Tingkatkan Kompetensi Melalui Literasi, Dispersip Kalsel Berencana Hadirkan Menko PMK

Dinas Perpustakaan dan Kearsipan (Dispersip) Kalimantan Selatan berencana menghadirkan Menteri Koordinator Bidang Pembangunan Manusia dan Kebudayaan (Menko PMK), Muhadjir Effendy pada talkshow virtual bertema “Literasi Meningkatkan Kompetensi SDM” tanggal 28 April mendatang.

Kepala Dispersip Kalsel, Nurliani Dardie mengatakan literasi di masyarakat perlu lebih dikembangkan, di antaranya dengan meningkatkan pengetahuan dan daya baca.

Dia menambahkan, pembangunan sumber daya manusia bisa dilakukan dengan berbagai cara, di antaranya dengan budaya membaca yang merupakan transfer ilmu pengetahuan untuk menghasilkan pemikiran yang produktif demi kemajuan masyarakat. “Meski kita di era pandemi COVID-19, kita tetap harus berinovasi dengan cara aman yakni melalui talkshow virtual.

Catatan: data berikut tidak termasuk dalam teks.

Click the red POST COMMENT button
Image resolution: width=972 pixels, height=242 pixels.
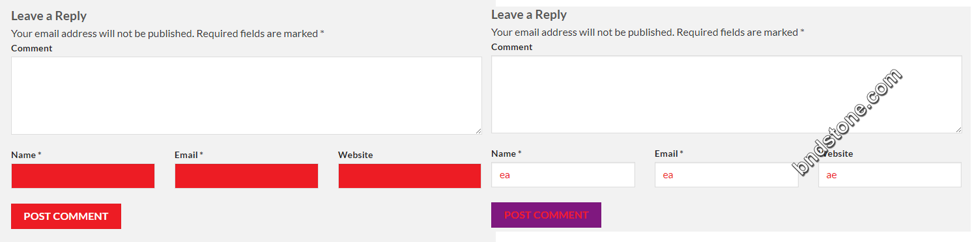pyautogui.click(x=66, y=216)
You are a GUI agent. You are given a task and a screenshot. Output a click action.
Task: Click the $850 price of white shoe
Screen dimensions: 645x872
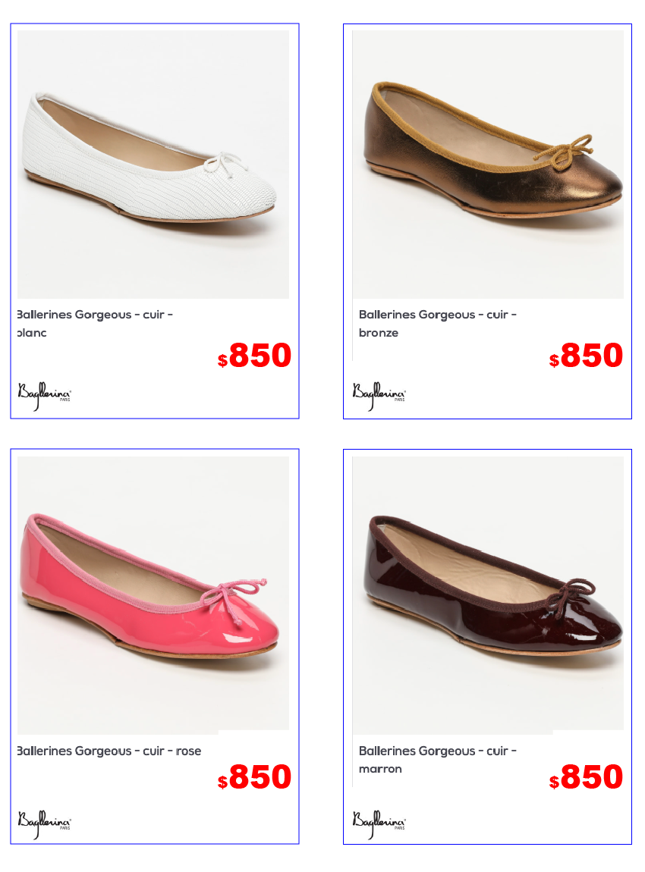(x=254, y=356)
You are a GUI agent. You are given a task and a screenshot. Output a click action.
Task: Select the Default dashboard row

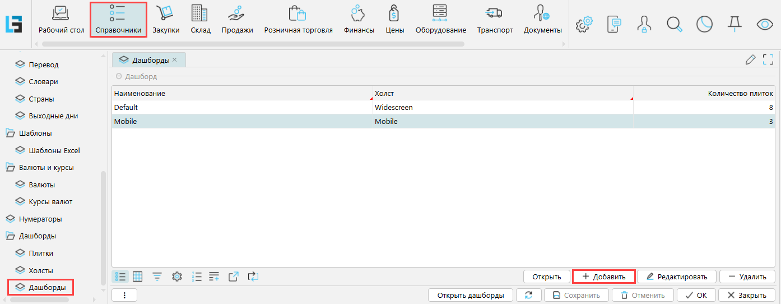(241, 107)
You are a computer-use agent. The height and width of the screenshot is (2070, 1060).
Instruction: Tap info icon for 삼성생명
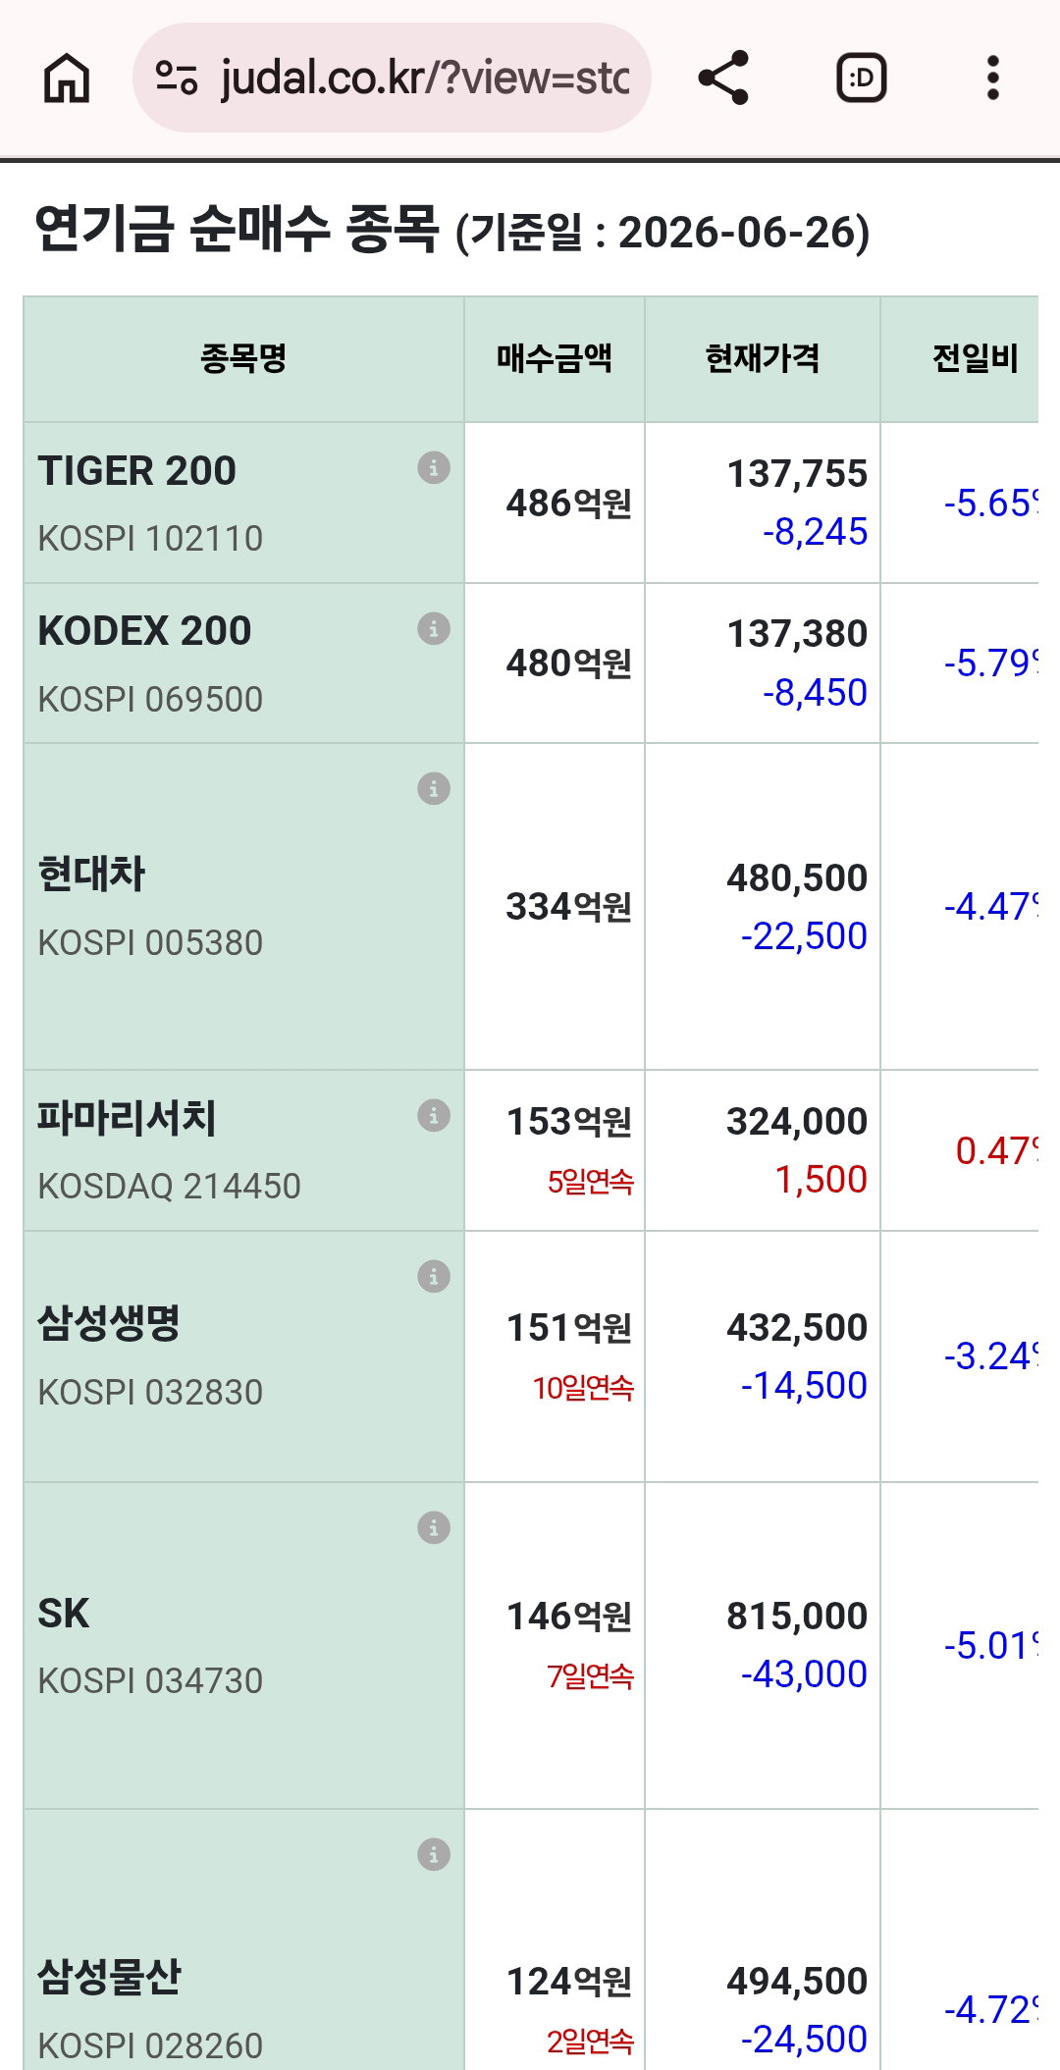pyautogui.click(x=434, y=1276)
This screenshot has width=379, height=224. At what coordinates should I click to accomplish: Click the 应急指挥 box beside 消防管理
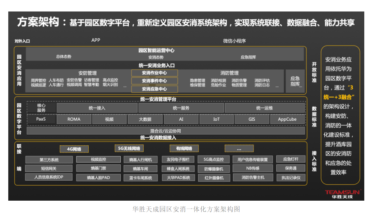295,81
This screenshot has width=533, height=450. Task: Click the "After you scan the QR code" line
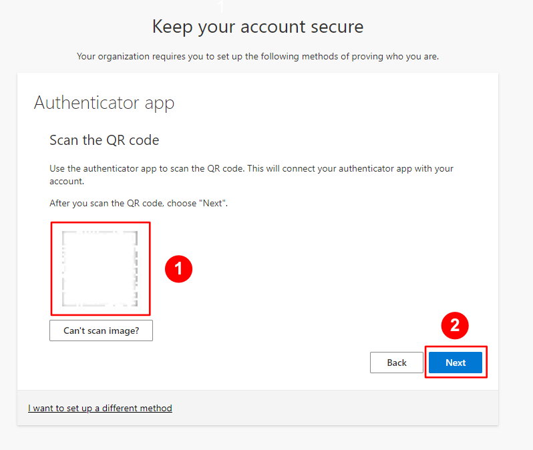click(139, 203)
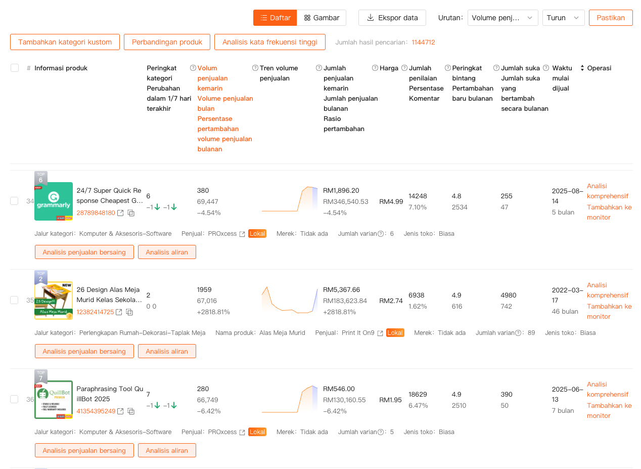Select checkbox for Alas Meja Murid row
The image size is (641, 469).
pos(14,300)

Kami juga mendapat kabar melalui protokoler Kemenko PMK bahwa InsyaAllah pak Menko PMK bisa ikut talkshow virtual yang dijadwalkan 28 April 2021,” kata Nurliani, Banjarmasin, Jumat (23/4/2021).

Tidak hanya menghadirkan Menko PMK, Dispersip Kalsel juga bakal menghadirkan narasumber lainnya seperti Wakil Ketua DPRD Kalsel, M Syaripuddin, serta Pj Gubernur Kalimantan Selatan, Safrizal ZA. Gelaran talkshow virtual ke-27 Dispersip Kalsel ini juga mendapat apresiasi dari Ketua Program Studi Sosiologi ULM Banjarmasin sekaligus penulis buku terkait kearifan lokal Kalsel, Setia Budhi.

Selaku moderator, Setia Budhi mengatakan inisiatif yang diambil Dispersip Kalsel membawa semangat dalam membangun literasi di Banua walaupun di tengah pandemi COVID-19, dengan tidak menjadikan pandemi sebagai halangan, melainkan tantangan. “Apalagi di tengah Pandemi COVID-19, terutama ketika generasi muda dan anak anak sekolah lebih banyak melakukan aktifitas di rumah, harusnya terjadi peningkatan minat membaca,” ujar Budhi melalui pesan singkat.

Selain itu, Dispersip Kalsel juga menjadi pendorong bagi perpustakaan, komunitas taman baca dan sekolah-sekolah untuk melakukan gerakan membaca secara virtual. “Ini penting terkait kualitas dan kuantitas dan ketersediaan buku bacaan. Di sisi lain dapat memacu tumbuhnya penulisan buku misalnya catatan pengalaman melakukan social distancing,” tukas Budhi.